EXERCISE: Beginning at the line that contains "Given: Open 商城首页 home icon link" and ending at the last line of the records below, retype each line exactly and add nothing.

DATASET Block Start

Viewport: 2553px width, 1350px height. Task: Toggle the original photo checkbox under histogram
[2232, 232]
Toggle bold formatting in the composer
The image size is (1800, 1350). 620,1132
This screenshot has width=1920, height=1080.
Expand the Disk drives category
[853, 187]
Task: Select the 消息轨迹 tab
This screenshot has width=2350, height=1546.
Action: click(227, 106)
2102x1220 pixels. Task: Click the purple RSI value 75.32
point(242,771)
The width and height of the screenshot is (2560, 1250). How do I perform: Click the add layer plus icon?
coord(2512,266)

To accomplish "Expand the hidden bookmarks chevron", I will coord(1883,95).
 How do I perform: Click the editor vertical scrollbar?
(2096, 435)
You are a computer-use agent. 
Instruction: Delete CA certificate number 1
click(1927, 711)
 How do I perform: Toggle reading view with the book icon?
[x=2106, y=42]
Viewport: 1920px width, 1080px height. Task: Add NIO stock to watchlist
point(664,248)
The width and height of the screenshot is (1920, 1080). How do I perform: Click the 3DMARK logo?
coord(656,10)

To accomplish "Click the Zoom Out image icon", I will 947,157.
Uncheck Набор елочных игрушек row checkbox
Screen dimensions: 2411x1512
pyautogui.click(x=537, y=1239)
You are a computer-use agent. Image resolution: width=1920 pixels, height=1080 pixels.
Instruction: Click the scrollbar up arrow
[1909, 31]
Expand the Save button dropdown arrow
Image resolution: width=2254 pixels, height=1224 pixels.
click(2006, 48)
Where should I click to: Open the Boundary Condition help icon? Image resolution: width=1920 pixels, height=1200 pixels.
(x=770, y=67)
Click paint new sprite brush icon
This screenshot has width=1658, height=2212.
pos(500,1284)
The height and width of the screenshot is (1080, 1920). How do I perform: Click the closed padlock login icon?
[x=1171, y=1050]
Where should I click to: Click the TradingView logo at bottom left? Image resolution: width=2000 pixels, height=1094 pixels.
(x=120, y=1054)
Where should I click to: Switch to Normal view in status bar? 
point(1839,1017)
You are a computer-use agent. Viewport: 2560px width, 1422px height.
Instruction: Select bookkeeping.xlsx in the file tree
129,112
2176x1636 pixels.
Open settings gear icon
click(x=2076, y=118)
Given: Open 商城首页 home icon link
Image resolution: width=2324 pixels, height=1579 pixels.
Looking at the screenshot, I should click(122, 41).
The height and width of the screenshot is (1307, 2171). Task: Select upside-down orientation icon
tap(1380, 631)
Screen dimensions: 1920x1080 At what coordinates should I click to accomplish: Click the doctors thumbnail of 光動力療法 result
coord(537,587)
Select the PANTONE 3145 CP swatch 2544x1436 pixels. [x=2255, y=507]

DATASET Block End

EXERCISE SOLUTION:
Given: Open 商城首页 home icon link
Image resolution: width=2324 pixels, height=1579 pixels.
Looking at the screenshot, I should click(122, 41).
The height and width of the screenshot is (1307, 2171). Task: Select upside-down orientation icon
tap(1380, 631)
Screen dimensions: 1920x1080 At what coordinates should I click to accomplish: Click the doctors thumbnail of 光動力療法 result
coord(537,587)
Select the PANTONE 3145 CP swatch 2544x1436 pixels. [x=2255, y=507]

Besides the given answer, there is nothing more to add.